Lista de tareas:
1. Indica si cada afirmación coincide con el pasaje sobre el amor y responde sí o no, citando las palabras exactas del pasaje que lo deciden: (a) San Pablo habla del amor en 1 Corintios 13; (b) el pasaje asegura que en la tierra alcanzaremos un amor verdaderamente perfecto; (c) gracias al bautismo sacramental hemos sido resucitados con Jesús.
2. Prosigue el pasaje sobre el amor a partir de su última oración.

Pasaje proporcionado:
###
Pero el Señor nos dice: “Para los hombres esto es imposible, pero para Dios todo es posible” (Mateo 19,26). Lo mismo se puede decir de la forma en que vivimos diariamente. Si no tuviéramos a Dios, la vida del cielo sería imposible en la tierra; pero con Dios, es muy diferente. Con Dios, todo es posible, incluso la vida en el cielo después de morir y también la vida en la tierra aquí y ahora como es en el cielo. Sí, efectivamente, con Dios es posible encontrar la hermosura y la magnificencia del cielo aquí en la tierra.

La perfección del amor. En uno de los capítulos más extraordinarios de la Escritura, San Pablo habla del amor (1 Corintios 13). Después de presentar una descripción conmovedora de lo que constituye el amor, plantea dos puntos importantes: En primer lugar, dice que cuando llegue la perfección, desaparecerán nuestras imperfecciones. En otras palabras, cuando Jesús regrese al mundo con su amor perfecto, nuestra manera imperfecta de amar se desvanecerá y en Él encontraremos nuestra perfección. En segundo lugar, el apóstol insta a los corintios a despojarse de sus niñerías y de sus prácticas inmaduras (13,10-12). Estos dos puntos nos ayudan a entender más claramente que existe la posibilidad de que la alegría del cielo llegue a nuestros hogares ahora mismo.

Jesús es perfecto y, gracias al bautismo sacramental, nosotros hemos sido resucitados con Él. Él es quien nos ha dado la posibilidad de ser “perfectos, como su Padre que está en el cielo es perfecto” (Mateo 5,48). Esto pareciera imposible, pero mientras más y mejor experimentemos su gracia que nos sana y nos refuerza, más alentados nos sentimos y más factible se nos hace la posibilidad.

En este capítulo dedicado al amor, San Pablo dice claramente que somos capaces de amarnos perfectamente los unos a los otros, si dejamos que Aquel que ama perfectamente nos enseñe a amar. En esencia, nuestra forma imperfecta de amar puede disminuir a medida que experimentemos el amor que nos demuestra Jesús. E incluso cuando no llegamos a amar perfectamente, siempre podemos levantarnos, recuperarnos, arrepentirnos y tratar de cooperar con Jesús un poco más.

En el cielo, las actitudes infantiles de mal genio, engreimiento e irresponsabilidad son cosa del pasado, porque toda forma inmadura de amor infantil ha desaparecido. Pero aquí en la tierra, el Espíritu Santo quiere ayudarnos a crecer para que gradualmente nos despojemos de todas las actitudes de inmadurez y pecado. Tal vez nunca lleguemos a lograr un amor verdaderamente perfecto aquí, pero cada día y cada año podemos avanzar un poco más hacia esa perfección.

Con la gracia de Dios, cada uno de nosotros puede crecer muchísimo en el amor y madurar en la manera en que amamos. Más aún, viendo que aumenta nuestro deseo de amar y que disminuye el anhelo egoísta, tendremos una prueba cada vez mayor de que nos vamos transformando en hombres y mujeres espirituales, lo cual a su vez demuestra que ciertamente es posible encontrar en la tierra el amor del cielo.
###
Material:
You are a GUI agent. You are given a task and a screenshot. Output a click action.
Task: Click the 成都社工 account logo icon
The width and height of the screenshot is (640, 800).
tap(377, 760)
###
Respuestas del ejercicio:
1.
(a) Sí: "En uno de los capítulos más extraordinarios de la Escritura, San Pablo habla del amor (1 Corintios 13)."
(b) No: "Tal vez nunca lleguemos a lograr un amor verdaderamente perfecto aquí".
(c) Sí: "Jesús es perfecto y, gracias al bautismo sacramental, nosotros hemos sido resucitados con Él."

2.
Perfeccionados por la luz de Dios. La Escritura dice que en el cielo “no se necesita ni sol ni luna que la alumbren, porque la alumbra el resplandor de Dios, y su lámpara es el Cordero” (Apocalipsis 21,23). Cuando Jesús estuvo en la tierra, se identificó como “la luz del mundo”, y añadió “el que me sigue, tendrá la luz que le da vida, y nunca andará en la oscuridad” (Juan 8,12). En otras palabras, Cristo desea que su luz alumbre nuestro interior y nos dé orientación y sabiduría para vivir y nos ayude a ser reflejos de su luz en la oscuridad del mundo. San Pablo ratifica esta idea diciendo que los que creen en Jesús “por estar unidos al Señor, viven en la luz” y los insta diciéndonos “pórtense como quienes pertenecen a la luz” para que aprendan a hacer “lo que agrada al Señor” (Efesios 5,8.10).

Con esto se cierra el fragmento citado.